The museum organizes temporary exhibitions that have partnered with national and international lenders including the Metropolitan Museum of Art, the Tate Modern, the Museo Nacional del Prado, the Centre Pompidou, the Guggenheim Bilbao, and the Israel Museum. Traveling exhibitions have featured thematic and retrospective shows comparable to those staged by the Museum of Modern Art, the Whitney Museum of American Art, and the National Portrait Gallery (United States), and have involved curators who previously worked at institutions like the Art Institute of Chicago and the Los Angeles County Museum of Art.
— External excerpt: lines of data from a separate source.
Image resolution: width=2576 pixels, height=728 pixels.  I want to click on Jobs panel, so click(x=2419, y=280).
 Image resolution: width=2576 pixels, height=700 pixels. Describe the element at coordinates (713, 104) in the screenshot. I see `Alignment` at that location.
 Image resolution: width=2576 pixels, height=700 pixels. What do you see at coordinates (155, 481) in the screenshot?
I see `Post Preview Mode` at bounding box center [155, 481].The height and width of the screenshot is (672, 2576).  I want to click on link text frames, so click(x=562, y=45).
Public programs frequently include lectures and panels with scholars from universities such as Harvard University, Yale University, Princeton University, Columbia University, and Dartmouth College, and performance collaborations connecting to regional presenters including the Manchester Historic Association and local chapters of the New Hampshire Symphony Orchestra.
Educational offerings range from school-focused curricula aligned with initiatives promoted by the New Hampshire Department of Education and collaborations with nearby colleges such as Southern New Hampshire University and University of New Hampshire to adult learning programs modeled on continuing-education schemes at Smith College and the New School. Community engagement projects reflect partnerships with cultural organizations including the New Hampshire Writers' Project, the Monadnock Center for History and Culture, and local chapters of the League of Women Voters, while outreach initiatives have drawn on grant programs administered by foundations such as the Andrew W. Mellon Foundation, the National Endowment for the Arts, and the Rockefeller Brothers Fund.
Governance is overseen by a board of trustees and executive leadership structures similar to those at the Brooklyn Museum, the Boston Museum of Fine Arts, and the Carnegie Museums of Pittsburgh, with fiduciary practices informed by guidelines from the Association of Art Museum Curators and the American Alliance of Museums. Funding sources include membership, philanthropy, endowments, corporate sponsorships, and public grants comparable to support mechanisms used by the Smithsonian Institution and state arts agencies, alongside capital campaigns that echo fundraising models used by the Metropolitan Museum of Art and university museums.